Fig. 5: Combining the DnaA activation switch with titration and SeqA generates robust replication-initiation cycles over a wide range of growth rates.
From: Robust replication initiation from coupled homeostatic mechanisms
a, b The concentration of free ATP-DnaA [D]ATP,f(t) as a function of time (in units of the doubling time τd) for λ = 0.35 h−1 as indicated in panel c. The dashed red line is the critical free ATP-DnaA concentration \({[D]}_{{{{{{{{\rm{ATP,f}}}}}}}}}^{*}\) at which replication is initiated. While in the LDDR model the free ATP-DnaA fraction is high during a large fraction of the cell cycle (a, see also Supplementary Note 3C2), combining it with titration sites and SeqA gives rise to a much sharper increase of the free ATP-DnaA concentration at low growth rates (b). c The coefficient of variation CV = σ/μ with the standard deviation σ and the average initiation volume μ = 〈v*〉 as a function of the growth rate for different models in the presence of noise in the lipid concentration. Even in the absence of biochemical noise in DnaA synthesis, the titration model gives rise to a very high CV at high growth rates, due to premature reinitiation (Fig. 2b). Adding SeqA to the titration model can reduce the CV at high, but not at intermediate growth rates (Fig. 2c).
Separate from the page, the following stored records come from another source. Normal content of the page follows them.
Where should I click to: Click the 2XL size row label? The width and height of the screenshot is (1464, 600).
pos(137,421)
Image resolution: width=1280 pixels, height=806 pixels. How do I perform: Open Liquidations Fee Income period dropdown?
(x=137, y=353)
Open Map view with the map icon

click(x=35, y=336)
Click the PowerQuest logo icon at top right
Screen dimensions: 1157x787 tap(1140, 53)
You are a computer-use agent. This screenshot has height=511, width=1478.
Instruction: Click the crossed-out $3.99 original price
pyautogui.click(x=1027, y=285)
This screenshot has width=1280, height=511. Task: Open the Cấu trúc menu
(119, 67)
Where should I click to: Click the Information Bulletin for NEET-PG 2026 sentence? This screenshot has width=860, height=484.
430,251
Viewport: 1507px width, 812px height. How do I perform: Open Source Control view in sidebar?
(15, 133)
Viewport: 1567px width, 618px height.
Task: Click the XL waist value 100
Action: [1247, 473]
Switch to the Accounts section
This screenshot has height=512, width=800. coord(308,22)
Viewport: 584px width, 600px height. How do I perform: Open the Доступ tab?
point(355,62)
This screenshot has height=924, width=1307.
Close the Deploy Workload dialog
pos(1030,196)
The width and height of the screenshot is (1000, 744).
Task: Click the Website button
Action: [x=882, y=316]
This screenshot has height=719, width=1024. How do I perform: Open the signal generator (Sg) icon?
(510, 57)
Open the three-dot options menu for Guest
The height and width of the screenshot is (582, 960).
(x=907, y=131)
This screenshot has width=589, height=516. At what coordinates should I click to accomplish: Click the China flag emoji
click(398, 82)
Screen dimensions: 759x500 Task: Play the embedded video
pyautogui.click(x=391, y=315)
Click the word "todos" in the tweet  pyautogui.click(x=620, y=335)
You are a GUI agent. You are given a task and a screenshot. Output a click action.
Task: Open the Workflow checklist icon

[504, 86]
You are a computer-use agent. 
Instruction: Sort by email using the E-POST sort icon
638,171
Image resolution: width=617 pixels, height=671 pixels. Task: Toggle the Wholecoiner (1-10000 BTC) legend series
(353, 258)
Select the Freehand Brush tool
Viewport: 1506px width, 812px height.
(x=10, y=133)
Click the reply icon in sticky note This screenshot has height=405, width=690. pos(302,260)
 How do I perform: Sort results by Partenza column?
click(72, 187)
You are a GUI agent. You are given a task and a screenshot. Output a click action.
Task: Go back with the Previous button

The large coefficient of variation in the LDDR model at low growth rates is reduced significantly by the titration sites. Conversely, the LDDR model prevents the reinitiation events that inevitably occur at intermediate growth rates in the AIT+SeqA model. Combining DnaA activation with titration thus enhances the robustness of replication initiation at all growth rates, also in the presence of noise in DnaA synthesis (Supplementary Fig. 14). All models include an eclipse period of about 10 min following replication initiation to prevent immediate reinitiation54,55,56. (See Supplementary Table 2 for all parameters).